Herausragend: TV-Starter sahnen Medaillen ab

Schwimmen : Herausragend: TV-Starter sahnen Medaillen ab

Es war ein Medaillenregen für die Schwimmtalente des TV Ratingen, denn bei den NRW-Meisterschaften in Dortmund sicherten sich drei Schwimmerinnen und Schwimmer aus dem Jahrgang 2007 insgesamt sechs Mal Edelmetall.

„Es ist von Anfang an sehr gut für uns gelaufen. Direkt im ersten Abschnitt gab es eine Medaille für uns“, lobte Schwimmtrainer Ralf Kastner. Seine Mannschaft lief zweifellos zur Höchstform auf.

Für den zwölf Jahre alten Ben Juretzki begann die Landesmeisterschaft furios. Über die 50 Meter Rücken sicherte sich der Sechstklässler den Titel. Die Silbermedaille über die doppelte Distanz (100 Meter) in der gleichen Disziplin rundete den Wettkampf von Juretzki ab, der sich als einer von sieben Ratinger Schwimmer für die Deutschen Meisterschaften in Berlin qualifizierte. Nach seinen beiden starken Rennen dürfte er in der Hauptstadt zum Favoritenkreis auf den Deutschen Meistertitel zählen.

Kastner nimmt dem Nachwuchs-Schimmer aber den Druck von den Schultern: „Klar, Ben hat eine Riesenleistung gebracht. Er geht über die 50 Meter Rücken mit der zweitschnellsten Zeit in ganz Deutschland an den Start. Aber man kann vorher nie sagen, wo man in den Entscheidungsläufen landet. Gerade in diesen jungen Jahren spielt die Nervosität eine nicht zu unterschätzende Rolle.“

Für Sanja Music lief es ähnlich gut: Die zwölf Jahre alte Rückenspezialistin schwamm in ihrer Paradedisziplin über die 100 und 200 Meter jeweils auf den dritten Platz – und sie darf sich ebenfalls über die Teilnahme an den Deutschen Meisterschaften freuen. In den Disziplinen Lagen und Schmetterling über 200 Meter sicherte Antonia Wendel (Jahrgang 2007) dem Turnverein die Medaillen fünf und sechs bei den diesjährigen Landeswettkämpfen.
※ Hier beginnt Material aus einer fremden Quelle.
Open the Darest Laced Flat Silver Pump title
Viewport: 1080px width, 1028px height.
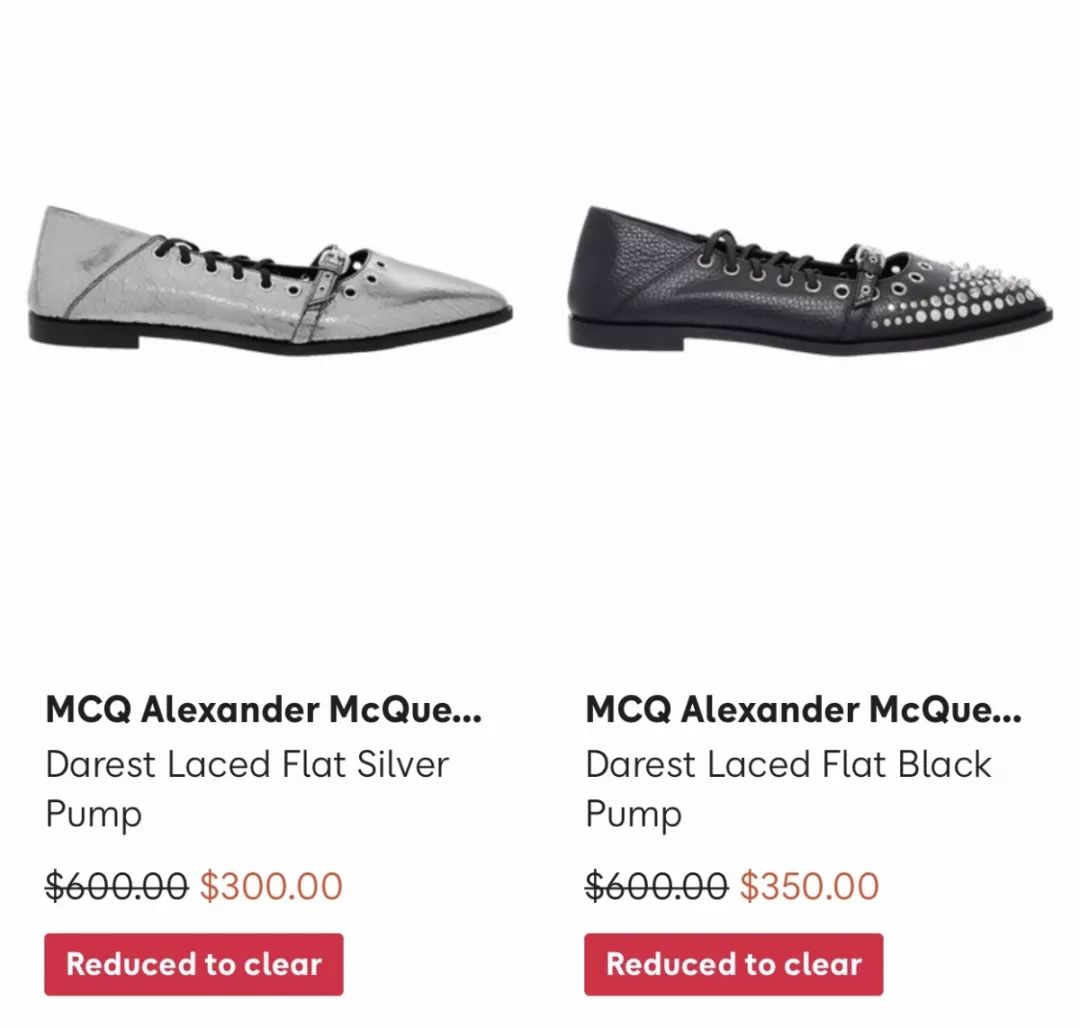tap(247, 765)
Sie holte in beiden Läufen jeweils Bronze.

Insgesamt 14 Athleten aus der Schwimm-Abteilung nahmen an den nordrhein-westfälischen Ausscheidungskämpfen teil und bei 42 Starts gelangen den TVR-Schwimmern starke 31 Bestzeiten. „Wir sind einer der Vereine, die ihren Nachwuchs kontinuierlich und langfristig aufgebaut haben. Die Qualität wird immer besser. Der gesamte Nachwuchsbereich leistet einen Riesenjob“, lobte Kastner. Er meinte hier nur seine Schützlinge, sondern auch das gesamte Trainerteam.

Vor den Titelkämpfen in Berlin versucht Kastner die Erwartungshaltung trotzdem einzuschränken: „Die aktuelle Entwicklung ist erfreulich. Wir sind noch nie mit so vielen jungen Athleten zu den Deutschen Meisterschaften gefahren. Für uns ist die Teilnahme alleine erst mal eine Riesenbelohnung. Sich aber jetzt vorne etwas auszurechnen, ist immer schwer. Das hängt auch von der Tagesform ab.“

Zu den bisherigen sieben Qualifikanten könnten weitere hinzukommen, weil am kommenden Wochenende in Wuppertal der „Last-Chance-Wettkampf“ stattfindet. Hier haben Schwimmvereine ausNRW die letzte Möglichkeit, noch auf den Zug nach Berlin aufzuspringen. Dass der TV Ratingen Ende Mai nicht nur einen Betriebsausflug nach Berlin macht, stellte der Diplom Sportlehrer direkt klar: „Das Ziel ist natürlich, dass die Kinder Spaß haben. Aber sie sollen auch schauen, dass sie in ihren Disziplinen Bestzeit schwimmen“. Vielleicht gibt es dann ja den nächsten Medaillenregen zu bejubeln.